I’ve been with the same financial advisor for near on 20 years. I’ve had very few complaints, aside, perhaps, from his being not quite as aggressive when picking investments as my own comfort level would allow. I appreciated someone who was “fiduciarily neutral” to act as a sounding board to discuss changes, goals, and long-term planning. Now that he’s set to retire, I have to wonder if I’m willing to peel off 1% a year to build that same relationship with whatever new guy comes in to take over the shop.
Over the last couple of years, I’ve held back a small amount in a separate investment account that I tinker with directly. I’m not a stock picker. I don’t have the time or inherent analytical ability to do deep evaluation on this stuff. I am, however, good at recognizing that over time, a broad index of the whole market has given me returns in that account that are perfectly acceptable. I’ve observed the same function in the Thrift Savings Plan sponsored by our beloved Uncle. Its core funds – again, broad market indexes – grind out ample returns over time. Set it and forget it until it’s time to rebalance.

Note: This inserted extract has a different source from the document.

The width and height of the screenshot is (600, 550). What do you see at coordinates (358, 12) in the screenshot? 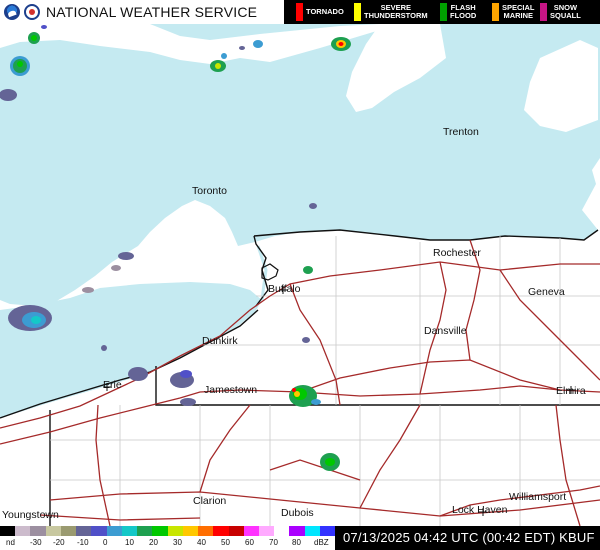
I see `severe-thunderstorm-swatch` at bounding box center [358, 12].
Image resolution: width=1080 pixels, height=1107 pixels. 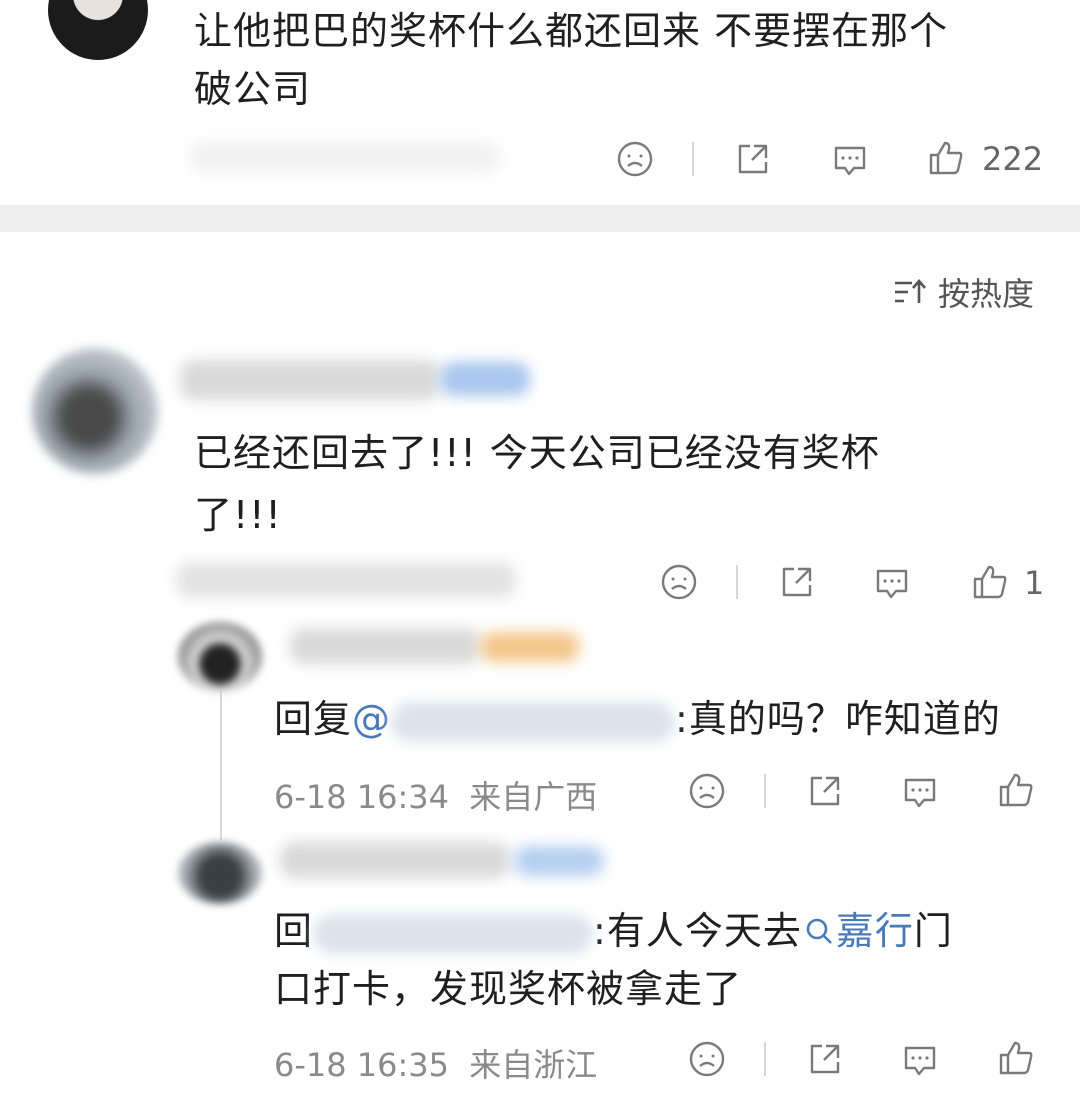 I want to click on reply-location: 来自广西, so click(x=534, y=797).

The account I held with my old advisor has always been something I thought of as a fallback – a failsafe that would prevent one disastrous, misguided decision on my part from wrecking the entire house of cards. I wonder, though, if maybe it’s time I take the whole thing in hand for a decade or so… at least until I need to come up with a plan to move from the accumulation phase to it becoming a cash flowing source of income. With less than a handful of index funds being fed automatically every two weeks, it doesn’t feel like the occasional rebalancing should be something that’s too hard for me to manage. Saving the yearly fees until we reach a point where there’s heavy duty planning to do would also be a nice little bonus.
It’s all easy to say here, but does, however, require a tremendous leap of faith in my own ability not to fuck things up in the absence of a safety net. Maybe what I’m really waiting for is a late-night visit from the ghost of Jack Bogle to reassure me that “Nothing is simpler than owning the stock market and holding it forever.” Yeah. That would go a long way towards easing my mind on this one.